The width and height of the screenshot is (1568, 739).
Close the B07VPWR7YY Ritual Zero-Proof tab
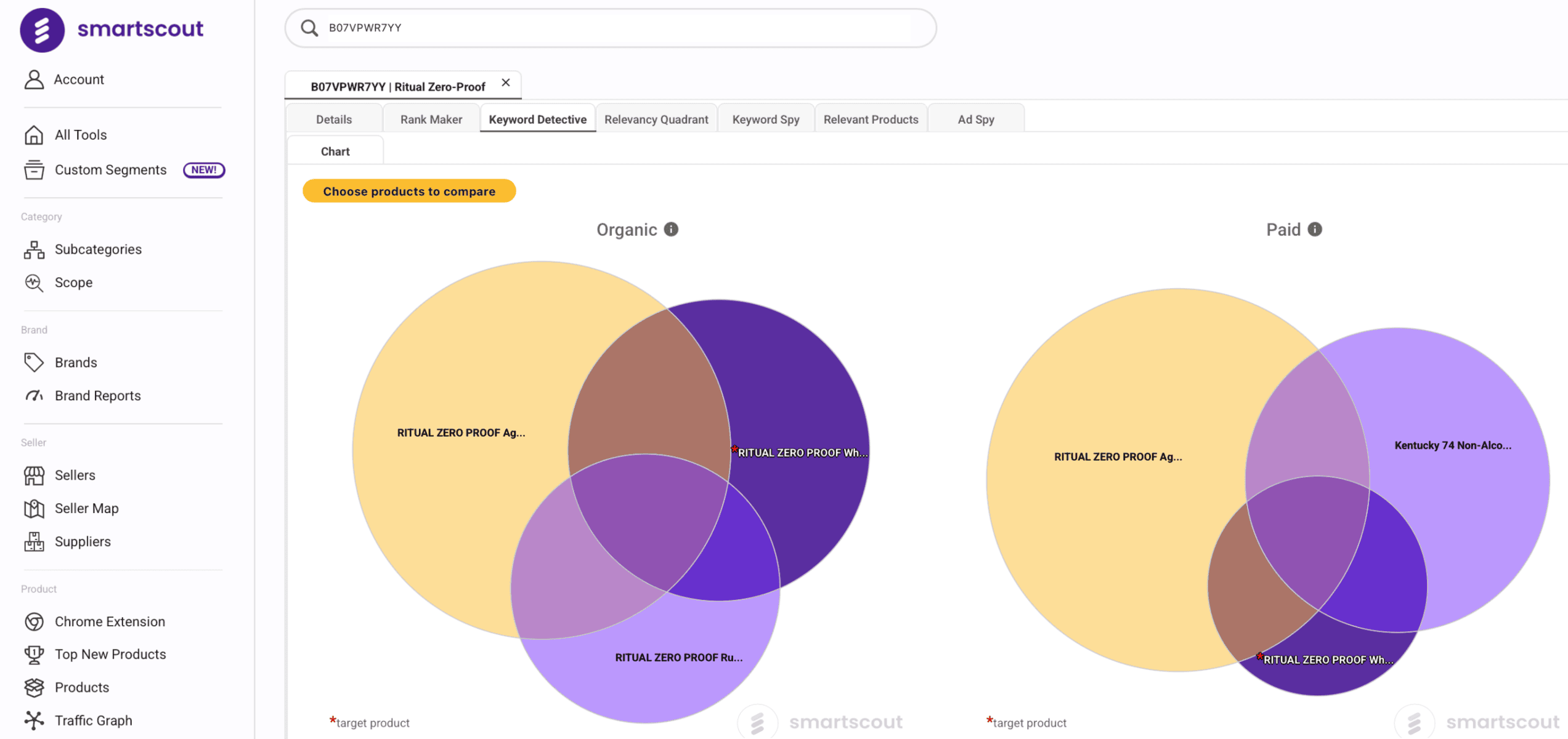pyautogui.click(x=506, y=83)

============

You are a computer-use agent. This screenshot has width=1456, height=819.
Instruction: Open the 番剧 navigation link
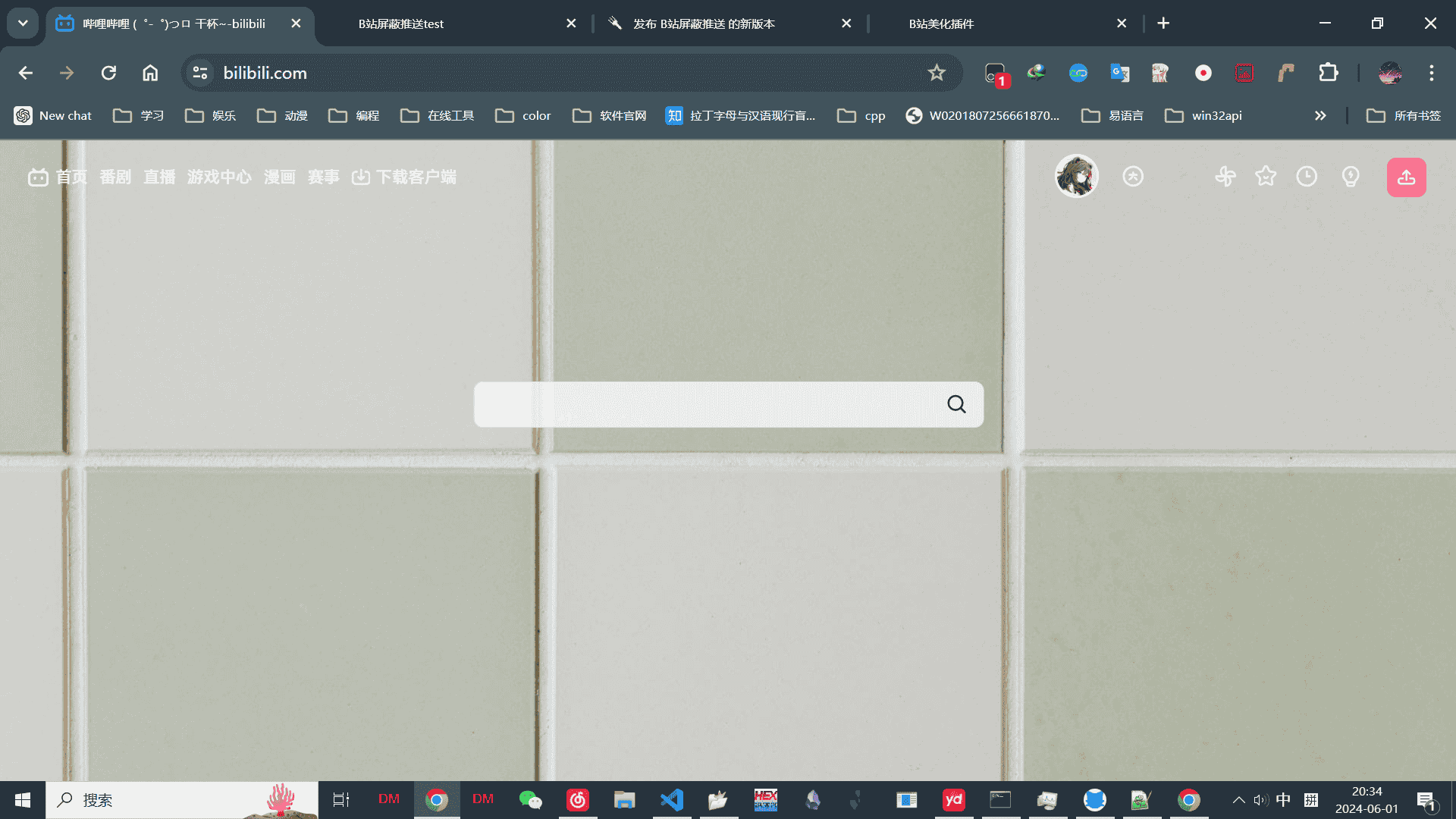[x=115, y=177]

============

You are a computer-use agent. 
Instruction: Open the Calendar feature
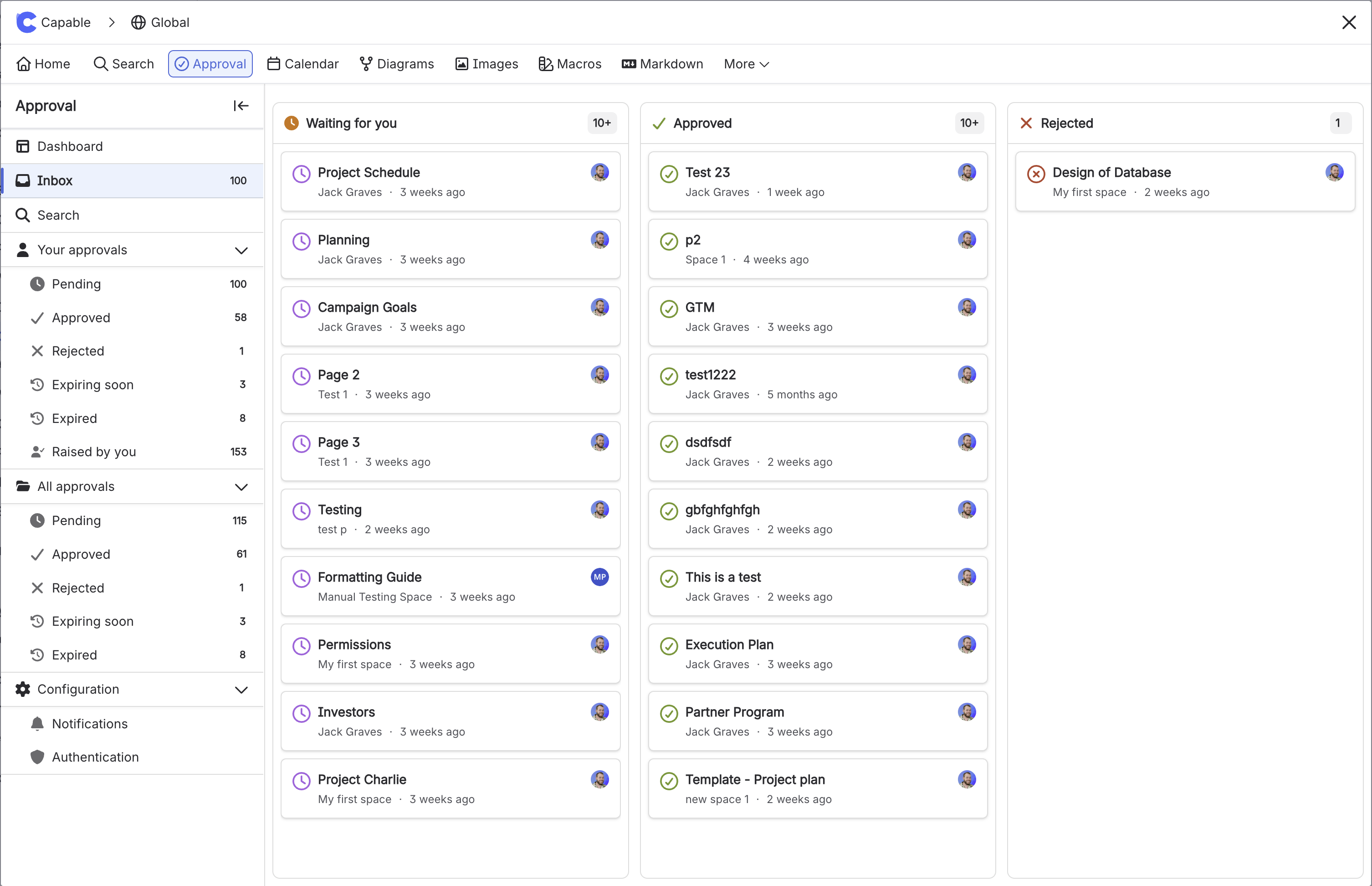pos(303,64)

============

| Assignment |
Every line of the data that includes the word "computer" should be copied.

| Answer |
You are a computer-use agent. This screenshot has width=1456, height=819.
You are a computer-use agent. 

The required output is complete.